Per questo l’infermiera non può perdonare, quando scopre che nell’ultimo romanzo, appena uscito, lo scrittore “uccide” la sua creatura. Così precipita tutto: Annie diventerà la carceriera di Paul, la sua aguzzina, la sua carnefice. Deve tenerlo prigioniero, per costringerlo a scrivere di nuovo, per far rivivere Misery. E la narrazione non può regredire, ritorcersi su sé stessa, ma deve essere onesta. Ed è l’onestà imposta dalla sua folle coinquilina, alle cui pretese egli deve sottostare, perché non c’è alcuna possibilità di salvezza, che consente all’artista di ritrovare una nuova dignità nel suo lavoro.

È una celebrazione del potere creativo della narrazione, che dà la vita, che è vita, la rappresentazione tratta dal celebre romanzo di Stephen King, sceneggiato per il film cult da William Goldman, portata in scena da Filippo Dini e Arianna Scommegna, con la regia del primo, al Teatro Sala Umberto fino al 1 dicembre, per la tappa romana di un tour che toccherà diverse città italiane.
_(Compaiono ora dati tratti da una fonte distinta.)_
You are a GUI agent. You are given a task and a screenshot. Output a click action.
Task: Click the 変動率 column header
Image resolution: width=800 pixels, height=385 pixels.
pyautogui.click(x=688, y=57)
Durante il primo atto l’angoscia, la claustrofobia e l’impotenza della terribile condizione in cui è costretto Paul si stemperano in un clima quasi di commedia, grazie all’ironia del testo e della recitazione. Il dramma deflagra nella seconda parte, quando l’esistenza di Annie è strappata alla dimensione immaginaria e diventa reale, perché lei scopre di amare Paul più che la sua eroina letteraria. E di fronte alla realtà, a quella realtà, la vita non ha più possibilità di essere vissuta e la morte ha più dignità.